At the turn of the key in the ignition, she became strong again. The weeping stopped and the escape began. I jumped out of the car to unlock the gate, one uunnnkk uunnnkk at a time, just as I used to do before each cab route with Paolo. I hopped back in and we drove off, speeding away at ninety-six kilometers per hour, rushing out through the mansion’s clearing before the Pacific rain flooded again.

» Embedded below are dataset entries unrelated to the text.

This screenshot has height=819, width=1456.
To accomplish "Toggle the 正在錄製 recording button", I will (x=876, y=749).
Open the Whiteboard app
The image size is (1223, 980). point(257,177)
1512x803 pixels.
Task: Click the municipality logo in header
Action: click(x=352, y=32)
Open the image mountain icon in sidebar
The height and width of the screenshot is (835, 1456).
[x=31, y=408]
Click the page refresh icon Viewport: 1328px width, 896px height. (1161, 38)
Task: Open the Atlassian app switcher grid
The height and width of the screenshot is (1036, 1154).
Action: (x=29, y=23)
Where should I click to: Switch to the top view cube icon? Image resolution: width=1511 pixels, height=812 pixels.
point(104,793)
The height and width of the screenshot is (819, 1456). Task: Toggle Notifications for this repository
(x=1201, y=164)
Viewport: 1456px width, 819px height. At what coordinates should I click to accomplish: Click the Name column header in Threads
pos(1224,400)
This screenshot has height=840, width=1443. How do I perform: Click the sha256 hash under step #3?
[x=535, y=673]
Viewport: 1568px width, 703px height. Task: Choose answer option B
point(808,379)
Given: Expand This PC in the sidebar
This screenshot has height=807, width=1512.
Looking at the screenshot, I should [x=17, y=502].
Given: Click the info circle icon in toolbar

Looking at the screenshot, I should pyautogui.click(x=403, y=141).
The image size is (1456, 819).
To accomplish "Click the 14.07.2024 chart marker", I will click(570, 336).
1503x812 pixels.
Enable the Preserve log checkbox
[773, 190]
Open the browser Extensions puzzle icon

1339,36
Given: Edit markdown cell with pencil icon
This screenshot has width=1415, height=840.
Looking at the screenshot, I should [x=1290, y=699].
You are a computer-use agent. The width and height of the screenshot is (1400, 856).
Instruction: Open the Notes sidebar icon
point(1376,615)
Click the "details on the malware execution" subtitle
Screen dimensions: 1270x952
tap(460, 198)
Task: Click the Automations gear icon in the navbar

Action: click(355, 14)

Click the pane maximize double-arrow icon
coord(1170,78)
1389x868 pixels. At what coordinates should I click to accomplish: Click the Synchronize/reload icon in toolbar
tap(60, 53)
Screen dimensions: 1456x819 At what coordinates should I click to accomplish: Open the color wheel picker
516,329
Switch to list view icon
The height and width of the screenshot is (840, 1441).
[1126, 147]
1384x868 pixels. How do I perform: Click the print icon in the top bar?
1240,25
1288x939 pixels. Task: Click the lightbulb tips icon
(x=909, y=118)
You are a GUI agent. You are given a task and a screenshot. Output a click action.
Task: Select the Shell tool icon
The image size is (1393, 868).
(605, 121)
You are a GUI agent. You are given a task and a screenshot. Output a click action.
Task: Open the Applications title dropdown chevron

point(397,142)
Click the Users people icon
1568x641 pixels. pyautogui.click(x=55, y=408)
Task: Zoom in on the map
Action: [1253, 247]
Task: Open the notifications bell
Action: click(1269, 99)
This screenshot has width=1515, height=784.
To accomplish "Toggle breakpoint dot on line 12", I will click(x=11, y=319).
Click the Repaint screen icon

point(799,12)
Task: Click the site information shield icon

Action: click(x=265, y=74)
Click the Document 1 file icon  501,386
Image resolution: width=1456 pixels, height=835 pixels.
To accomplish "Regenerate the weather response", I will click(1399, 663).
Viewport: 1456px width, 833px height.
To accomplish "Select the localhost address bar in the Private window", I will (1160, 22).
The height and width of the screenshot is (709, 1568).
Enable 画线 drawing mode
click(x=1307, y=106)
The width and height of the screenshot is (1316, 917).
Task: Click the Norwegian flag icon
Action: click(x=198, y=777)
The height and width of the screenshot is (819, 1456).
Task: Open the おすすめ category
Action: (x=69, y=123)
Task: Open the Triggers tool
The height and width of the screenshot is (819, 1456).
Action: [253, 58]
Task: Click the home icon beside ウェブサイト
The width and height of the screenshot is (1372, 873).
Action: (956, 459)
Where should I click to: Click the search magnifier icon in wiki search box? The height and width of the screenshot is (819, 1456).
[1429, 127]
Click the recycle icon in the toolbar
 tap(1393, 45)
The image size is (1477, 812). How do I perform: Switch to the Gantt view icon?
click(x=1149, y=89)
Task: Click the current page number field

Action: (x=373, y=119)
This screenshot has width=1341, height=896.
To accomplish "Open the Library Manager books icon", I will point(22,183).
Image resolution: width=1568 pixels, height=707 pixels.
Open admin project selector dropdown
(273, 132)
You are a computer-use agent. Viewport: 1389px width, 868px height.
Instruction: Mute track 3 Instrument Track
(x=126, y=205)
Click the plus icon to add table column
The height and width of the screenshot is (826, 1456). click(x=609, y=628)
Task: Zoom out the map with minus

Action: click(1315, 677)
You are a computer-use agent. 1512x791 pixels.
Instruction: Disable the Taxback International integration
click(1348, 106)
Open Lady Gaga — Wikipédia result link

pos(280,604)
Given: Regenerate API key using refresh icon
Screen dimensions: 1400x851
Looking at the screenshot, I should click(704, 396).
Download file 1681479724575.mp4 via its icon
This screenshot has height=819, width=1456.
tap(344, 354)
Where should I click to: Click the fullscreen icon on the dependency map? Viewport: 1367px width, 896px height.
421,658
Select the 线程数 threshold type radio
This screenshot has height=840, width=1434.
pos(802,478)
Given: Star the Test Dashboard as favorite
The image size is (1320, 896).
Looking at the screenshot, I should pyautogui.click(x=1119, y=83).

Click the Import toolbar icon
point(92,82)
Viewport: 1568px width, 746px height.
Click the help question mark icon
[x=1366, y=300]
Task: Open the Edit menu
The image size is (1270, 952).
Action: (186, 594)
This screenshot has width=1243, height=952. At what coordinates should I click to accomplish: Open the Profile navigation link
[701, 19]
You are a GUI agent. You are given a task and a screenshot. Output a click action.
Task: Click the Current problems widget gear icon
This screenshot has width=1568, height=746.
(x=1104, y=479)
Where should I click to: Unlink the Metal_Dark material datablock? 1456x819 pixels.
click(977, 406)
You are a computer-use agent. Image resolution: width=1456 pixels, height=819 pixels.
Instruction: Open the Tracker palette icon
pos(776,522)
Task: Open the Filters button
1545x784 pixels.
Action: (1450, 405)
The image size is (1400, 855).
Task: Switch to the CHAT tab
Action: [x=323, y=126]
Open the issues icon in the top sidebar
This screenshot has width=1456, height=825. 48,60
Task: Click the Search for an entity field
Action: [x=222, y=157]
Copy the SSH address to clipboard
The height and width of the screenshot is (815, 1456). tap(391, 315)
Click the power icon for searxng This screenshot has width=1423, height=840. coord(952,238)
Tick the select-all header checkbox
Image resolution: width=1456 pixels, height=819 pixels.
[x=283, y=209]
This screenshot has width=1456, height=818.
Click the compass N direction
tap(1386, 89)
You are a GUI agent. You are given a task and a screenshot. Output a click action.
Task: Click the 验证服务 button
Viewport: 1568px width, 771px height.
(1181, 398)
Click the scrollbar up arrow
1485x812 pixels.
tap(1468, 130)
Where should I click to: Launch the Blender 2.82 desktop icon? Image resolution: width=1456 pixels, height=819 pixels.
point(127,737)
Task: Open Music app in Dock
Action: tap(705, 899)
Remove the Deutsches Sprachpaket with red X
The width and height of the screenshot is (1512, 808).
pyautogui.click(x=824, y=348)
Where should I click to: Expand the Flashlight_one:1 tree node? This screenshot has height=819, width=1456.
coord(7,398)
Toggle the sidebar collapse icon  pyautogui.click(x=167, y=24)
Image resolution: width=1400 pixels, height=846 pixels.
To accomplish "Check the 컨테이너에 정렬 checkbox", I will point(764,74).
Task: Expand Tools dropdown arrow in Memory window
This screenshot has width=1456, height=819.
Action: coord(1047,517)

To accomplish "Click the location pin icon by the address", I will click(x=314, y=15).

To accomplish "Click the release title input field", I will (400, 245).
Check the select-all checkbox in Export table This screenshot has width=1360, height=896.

Mama gritted her teeth and stepped on the gas, thrusting all her force down her right leg. I buckled in and reached down for the glove compartment, wondering if Norman had trashed Paolo’s joyride treasures. But no, he hadn’t. Perhaps he had never found them. Or he had discovered them and liked them. Under an unloaded gun and gum wrappers hid the soundtrack to glory days shared with my brother: mixtapes. A side, B side, it didn’t matter. I slipped one into the stereo’s mouth and waited for it to give its magical hiss before spewing out songs from happier hip-hop days: “Mo Money Mo Problems,” “Tha Crossroads,” “No Diggity,” “Breakdown,” “The World Is Yours,” “The Most Beautifullest Thing in This World,” and last on the track, “Gangsta’s Paradise.” I fanned out the rest of Paolo’s stash and brought them to my nose and mouth, smelling the smell that captured a richer part of our childhood: plastic and chrome film. I cradled them, holding the weight of emotion and memory spooled around the tape reels. Mama cried while driving, and I cried, heaved, equally blue and blessed, taken by the music—my brother’s soul and his very spirit.

Wherever we’re headed, this is what we take with us, I thought. Love in the memories. And many, many ghosts.

We parked outside Excellz, Mama’s old gym, where she used to take aerobics classes, and waited for a familiar face to walk out. Her old friend, named Linda or Minda or Ming, whose child was kidnapped and blinded by a local syndicate, came out of the building. She stood at the valet, waiting for her driver to pull up. Mama stepped out of the van and ran to her, shocking the woman with her informality and appearance: her thinning hair, chipped teeth, and sodden garments. Mama held her hands in prayer, pleading for something—I couldn’t hear. The woman shook her head, more frantically as Mama continued to plea. Then Mama pointed my way. They looked at me through the rain and the fogged-up windshield, the woman cupping her mouth and nodding. I must have reminded her of her long-lost daughter.